General Motors Corp.'s 1982 Chevrolet Celebrity received top scores in government crash protection ratings released yesterday.

The Celebrity, a midsize GM car, scored 478 points for driver-side protection against head injuries and 395 points for passenger-side protection in the same category, best among the 12 cars whose test results were released by the National Highway Traffic Safety Administration.

Scores above 1,000 do not meet NHTSA's safety standards in the experimental tests. The lower the score, the better the rating. All of the cars have passed the formal NHTSA standards, which involve test crashes at a lower speed.

The scores are based on measurements of collision forces on dummies inside cars frontally crashed at 35 miles per hour into a fixed barrier.

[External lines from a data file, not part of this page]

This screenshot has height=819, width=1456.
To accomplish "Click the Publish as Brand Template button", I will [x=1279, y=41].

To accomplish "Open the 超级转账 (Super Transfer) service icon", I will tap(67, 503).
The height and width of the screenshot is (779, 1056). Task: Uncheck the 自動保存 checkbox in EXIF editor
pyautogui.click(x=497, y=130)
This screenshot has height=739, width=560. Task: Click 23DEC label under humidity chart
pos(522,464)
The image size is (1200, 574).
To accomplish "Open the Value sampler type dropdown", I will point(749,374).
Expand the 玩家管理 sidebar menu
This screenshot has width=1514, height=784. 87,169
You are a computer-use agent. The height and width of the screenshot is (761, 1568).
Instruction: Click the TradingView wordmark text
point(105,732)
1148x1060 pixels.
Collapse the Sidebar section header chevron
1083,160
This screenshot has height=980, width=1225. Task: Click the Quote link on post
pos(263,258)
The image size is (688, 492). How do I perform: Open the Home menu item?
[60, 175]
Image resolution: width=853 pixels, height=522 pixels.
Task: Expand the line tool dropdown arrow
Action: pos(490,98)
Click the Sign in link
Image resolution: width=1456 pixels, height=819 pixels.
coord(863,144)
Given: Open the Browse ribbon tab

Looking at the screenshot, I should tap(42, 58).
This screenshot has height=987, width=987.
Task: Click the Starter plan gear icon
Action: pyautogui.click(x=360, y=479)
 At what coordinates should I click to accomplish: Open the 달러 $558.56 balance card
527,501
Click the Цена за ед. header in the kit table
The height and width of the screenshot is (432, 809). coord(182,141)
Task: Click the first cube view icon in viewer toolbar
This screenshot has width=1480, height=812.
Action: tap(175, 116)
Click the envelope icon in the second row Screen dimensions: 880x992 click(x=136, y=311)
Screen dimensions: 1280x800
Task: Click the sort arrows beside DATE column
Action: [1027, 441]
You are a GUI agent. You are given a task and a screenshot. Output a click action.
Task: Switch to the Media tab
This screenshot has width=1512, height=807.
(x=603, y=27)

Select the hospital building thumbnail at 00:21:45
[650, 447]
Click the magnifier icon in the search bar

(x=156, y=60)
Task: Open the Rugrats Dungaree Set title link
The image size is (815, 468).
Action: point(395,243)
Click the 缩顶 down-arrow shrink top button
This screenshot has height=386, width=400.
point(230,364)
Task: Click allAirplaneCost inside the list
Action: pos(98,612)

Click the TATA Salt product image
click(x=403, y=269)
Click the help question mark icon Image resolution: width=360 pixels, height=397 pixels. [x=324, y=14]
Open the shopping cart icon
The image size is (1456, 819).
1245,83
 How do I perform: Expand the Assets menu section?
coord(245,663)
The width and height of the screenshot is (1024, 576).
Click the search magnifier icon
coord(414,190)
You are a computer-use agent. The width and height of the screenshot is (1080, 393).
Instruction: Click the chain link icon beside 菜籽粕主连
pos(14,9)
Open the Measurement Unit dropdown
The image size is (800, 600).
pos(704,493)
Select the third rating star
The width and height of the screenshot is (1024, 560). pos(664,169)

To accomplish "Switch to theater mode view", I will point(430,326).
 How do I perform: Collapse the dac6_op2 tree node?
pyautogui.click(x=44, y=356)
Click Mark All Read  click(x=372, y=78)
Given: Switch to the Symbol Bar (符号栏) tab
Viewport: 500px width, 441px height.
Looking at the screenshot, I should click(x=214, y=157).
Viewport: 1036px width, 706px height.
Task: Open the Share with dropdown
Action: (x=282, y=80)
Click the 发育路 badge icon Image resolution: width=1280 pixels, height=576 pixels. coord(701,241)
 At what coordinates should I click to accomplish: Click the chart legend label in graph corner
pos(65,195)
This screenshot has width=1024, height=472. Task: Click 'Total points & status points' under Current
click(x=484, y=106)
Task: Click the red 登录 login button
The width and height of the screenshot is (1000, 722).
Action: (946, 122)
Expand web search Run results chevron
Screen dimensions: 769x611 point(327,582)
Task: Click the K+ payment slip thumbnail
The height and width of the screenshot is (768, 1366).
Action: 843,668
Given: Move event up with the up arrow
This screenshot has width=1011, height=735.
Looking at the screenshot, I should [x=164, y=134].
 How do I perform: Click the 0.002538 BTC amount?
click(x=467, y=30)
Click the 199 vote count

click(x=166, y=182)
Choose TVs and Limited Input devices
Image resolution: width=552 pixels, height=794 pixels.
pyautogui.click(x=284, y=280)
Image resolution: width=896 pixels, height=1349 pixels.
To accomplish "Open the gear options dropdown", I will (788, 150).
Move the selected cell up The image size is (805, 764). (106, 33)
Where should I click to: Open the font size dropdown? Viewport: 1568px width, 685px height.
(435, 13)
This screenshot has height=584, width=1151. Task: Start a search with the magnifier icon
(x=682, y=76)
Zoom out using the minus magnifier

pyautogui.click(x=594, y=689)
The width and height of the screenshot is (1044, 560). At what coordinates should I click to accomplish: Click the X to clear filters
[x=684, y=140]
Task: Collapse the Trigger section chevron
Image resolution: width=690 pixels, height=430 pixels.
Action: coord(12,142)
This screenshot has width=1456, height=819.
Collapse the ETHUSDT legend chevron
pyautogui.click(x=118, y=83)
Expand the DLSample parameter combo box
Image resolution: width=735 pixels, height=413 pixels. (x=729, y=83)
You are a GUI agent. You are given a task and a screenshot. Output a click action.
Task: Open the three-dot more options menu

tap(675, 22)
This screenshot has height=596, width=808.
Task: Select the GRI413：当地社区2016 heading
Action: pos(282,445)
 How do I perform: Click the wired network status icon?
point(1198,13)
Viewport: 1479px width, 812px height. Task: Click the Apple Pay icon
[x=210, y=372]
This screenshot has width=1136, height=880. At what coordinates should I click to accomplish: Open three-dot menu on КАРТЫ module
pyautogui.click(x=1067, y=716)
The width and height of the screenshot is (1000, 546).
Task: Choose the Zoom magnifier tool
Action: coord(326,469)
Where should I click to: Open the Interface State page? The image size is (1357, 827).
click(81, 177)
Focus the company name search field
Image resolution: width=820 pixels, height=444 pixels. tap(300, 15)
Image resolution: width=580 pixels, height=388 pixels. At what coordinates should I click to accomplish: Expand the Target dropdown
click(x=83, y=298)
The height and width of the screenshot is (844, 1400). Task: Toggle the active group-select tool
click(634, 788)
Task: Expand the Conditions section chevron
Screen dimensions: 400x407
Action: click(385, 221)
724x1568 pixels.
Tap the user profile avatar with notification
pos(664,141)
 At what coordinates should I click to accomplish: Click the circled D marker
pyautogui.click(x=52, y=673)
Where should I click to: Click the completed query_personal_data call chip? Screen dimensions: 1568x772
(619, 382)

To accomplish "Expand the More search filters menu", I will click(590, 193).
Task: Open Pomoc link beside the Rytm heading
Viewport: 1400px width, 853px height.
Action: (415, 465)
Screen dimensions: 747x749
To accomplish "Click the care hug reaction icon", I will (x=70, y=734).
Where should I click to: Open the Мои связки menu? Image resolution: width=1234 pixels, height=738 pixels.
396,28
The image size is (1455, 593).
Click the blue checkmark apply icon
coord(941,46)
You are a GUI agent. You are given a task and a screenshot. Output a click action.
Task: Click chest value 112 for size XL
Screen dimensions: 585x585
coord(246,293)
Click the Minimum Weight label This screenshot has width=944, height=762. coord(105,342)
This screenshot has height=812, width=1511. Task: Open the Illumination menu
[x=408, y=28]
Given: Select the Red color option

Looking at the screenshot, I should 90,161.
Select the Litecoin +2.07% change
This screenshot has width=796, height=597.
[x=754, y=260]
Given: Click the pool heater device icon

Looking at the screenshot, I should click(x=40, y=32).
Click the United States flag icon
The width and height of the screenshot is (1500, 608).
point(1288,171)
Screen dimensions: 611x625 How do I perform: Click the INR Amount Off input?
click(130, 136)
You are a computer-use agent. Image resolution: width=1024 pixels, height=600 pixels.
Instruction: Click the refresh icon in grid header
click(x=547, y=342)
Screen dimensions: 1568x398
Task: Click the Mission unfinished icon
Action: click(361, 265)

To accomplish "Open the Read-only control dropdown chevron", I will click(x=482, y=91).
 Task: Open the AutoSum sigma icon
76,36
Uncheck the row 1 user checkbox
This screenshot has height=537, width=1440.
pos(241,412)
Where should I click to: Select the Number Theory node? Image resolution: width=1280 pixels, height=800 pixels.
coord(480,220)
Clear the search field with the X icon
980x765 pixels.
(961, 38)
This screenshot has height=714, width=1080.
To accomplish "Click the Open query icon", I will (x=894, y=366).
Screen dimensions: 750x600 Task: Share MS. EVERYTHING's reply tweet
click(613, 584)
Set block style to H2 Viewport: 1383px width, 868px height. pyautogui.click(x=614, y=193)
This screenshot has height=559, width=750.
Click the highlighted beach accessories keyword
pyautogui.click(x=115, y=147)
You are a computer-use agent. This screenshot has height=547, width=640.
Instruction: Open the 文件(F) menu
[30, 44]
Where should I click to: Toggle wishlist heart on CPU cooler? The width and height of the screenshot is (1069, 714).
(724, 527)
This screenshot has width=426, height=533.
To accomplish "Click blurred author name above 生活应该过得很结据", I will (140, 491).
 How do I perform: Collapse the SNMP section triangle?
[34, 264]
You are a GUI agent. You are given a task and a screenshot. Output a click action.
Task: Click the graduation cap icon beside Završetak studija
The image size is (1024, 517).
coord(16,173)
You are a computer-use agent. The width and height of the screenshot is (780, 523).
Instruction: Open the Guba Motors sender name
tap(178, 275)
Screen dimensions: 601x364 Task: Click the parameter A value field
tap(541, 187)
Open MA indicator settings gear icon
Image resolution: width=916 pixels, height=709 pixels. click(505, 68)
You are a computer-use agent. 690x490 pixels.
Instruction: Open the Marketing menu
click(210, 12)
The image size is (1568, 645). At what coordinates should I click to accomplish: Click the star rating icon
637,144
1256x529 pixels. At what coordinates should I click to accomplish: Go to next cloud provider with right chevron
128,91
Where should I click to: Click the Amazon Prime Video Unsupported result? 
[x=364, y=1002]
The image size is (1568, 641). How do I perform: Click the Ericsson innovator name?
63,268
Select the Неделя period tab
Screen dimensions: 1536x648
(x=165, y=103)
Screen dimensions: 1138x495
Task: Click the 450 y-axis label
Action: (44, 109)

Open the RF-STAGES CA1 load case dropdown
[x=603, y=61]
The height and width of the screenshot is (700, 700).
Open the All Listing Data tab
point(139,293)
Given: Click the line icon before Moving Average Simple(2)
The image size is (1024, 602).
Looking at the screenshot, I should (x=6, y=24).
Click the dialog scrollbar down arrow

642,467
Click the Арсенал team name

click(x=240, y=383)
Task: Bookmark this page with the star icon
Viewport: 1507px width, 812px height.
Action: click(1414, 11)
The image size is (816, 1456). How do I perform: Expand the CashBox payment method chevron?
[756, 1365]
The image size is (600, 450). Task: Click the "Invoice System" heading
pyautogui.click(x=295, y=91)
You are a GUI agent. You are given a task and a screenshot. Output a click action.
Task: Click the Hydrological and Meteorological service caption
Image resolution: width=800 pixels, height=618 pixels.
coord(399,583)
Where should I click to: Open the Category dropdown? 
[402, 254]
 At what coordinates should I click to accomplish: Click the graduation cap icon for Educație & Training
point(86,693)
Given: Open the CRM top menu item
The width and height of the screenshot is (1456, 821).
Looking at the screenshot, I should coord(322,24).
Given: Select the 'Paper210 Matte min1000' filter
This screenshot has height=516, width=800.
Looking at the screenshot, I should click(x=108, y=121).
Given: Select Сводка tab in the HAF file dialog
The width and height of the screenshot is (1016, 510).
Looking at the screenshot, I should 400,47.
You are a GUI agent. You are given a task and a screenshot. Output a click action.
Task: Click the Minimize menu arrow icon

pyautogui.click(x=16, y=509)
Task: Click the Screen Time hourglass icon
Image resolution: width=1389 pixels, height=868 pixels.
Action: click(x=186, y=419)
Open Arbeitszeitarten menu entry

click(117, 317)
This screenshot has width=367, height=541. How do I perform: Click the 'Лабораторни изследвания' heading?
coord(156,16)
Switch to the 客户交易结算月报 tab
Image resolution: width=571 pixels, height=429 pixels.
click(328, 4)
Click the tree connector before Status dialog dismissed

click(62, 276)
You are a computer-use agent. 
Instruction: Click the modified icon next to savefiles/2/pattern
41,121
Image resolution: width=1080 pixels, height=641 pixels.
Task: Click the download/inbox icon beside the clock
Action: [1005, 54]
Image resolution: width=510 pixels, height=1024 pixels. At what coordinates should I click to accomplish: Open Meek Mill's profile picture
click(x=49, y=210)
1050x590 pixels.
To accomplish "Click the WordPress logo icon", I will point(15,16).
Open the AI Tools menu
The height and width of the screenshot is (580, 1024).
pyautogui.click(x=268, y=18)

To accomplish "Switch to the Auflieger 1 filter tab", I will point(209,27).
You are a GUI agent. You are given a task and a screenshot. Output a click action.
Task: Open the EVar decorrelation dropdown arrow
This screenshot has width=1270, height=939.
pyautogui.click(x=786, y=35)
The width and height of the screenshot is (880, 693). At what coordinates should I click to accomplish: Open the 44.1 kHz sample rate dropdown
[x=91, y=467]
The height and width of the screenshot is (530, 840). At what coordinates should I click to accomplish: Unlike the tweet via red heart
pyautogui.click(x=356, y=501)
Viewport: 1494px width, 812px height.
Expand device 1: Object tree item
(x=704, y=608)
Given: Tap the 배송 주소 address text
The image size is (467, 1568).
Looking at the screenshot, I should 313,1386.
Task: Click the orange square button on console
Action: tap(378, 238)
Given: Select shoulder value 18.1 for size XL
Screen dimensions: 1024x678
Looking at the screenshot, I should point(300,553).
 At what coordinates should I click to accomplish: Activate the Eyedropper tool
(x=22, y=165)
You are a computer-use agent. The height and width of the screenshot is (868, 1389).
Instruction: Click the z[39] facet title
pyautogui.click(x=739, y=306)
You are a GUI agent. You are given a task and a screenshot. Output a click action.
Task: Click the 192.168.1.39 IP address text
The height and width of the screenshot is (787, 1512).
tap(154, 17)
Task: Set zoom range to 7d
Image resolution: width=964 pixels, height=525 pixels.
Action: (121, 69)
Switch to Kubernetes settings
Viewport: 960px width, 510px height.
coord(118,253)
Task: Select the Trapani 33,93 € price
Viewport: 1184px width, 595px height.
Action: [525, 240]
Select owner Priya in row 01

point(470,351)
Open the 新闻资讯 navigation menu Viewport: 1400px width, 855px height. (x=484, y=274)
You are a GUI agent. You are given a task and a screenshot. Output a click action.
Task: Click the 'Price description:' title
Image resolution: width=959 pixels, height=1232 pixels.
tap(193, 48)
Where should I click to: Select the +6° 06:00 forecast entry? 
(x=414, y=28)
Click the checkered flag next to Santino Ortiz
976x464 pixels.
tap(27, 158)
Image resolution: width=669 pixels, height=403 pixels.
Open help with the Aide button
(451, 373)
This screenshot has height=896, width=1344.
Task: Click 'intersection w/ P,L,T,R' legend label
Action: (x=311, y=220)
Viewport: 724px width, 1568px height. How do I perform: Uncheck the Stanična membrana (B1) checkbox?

NHTSA's latest test included a dozen 1982-model cars.

Eight of the cars met safety standards for driver and front-seat passenger protection in head-on collisions. They include the four-door Chevrolet Celebrity and Honda Accord, the two-door Chevrolet Camaro (GM), Volvo DL, Dodge 400 (Chrysler Corp.), and Toyota Celica, the four-door Datsun Sentra (Nissan), and the four-door hatchback Datsun Stanza (Nissan).

The cars with ratings above 1,000 were the two-door Volkswagen Scirocco, with a 1,482 rating for front-seat passenger protection; the four-door Saab 900 (1,166 front-seat passenger); the four-door Dodge Omni (1,703 passenger); and the four-door Ford Escort hatchback, (1,070 passenger). The Escort tested also had a driver-side rating of 950.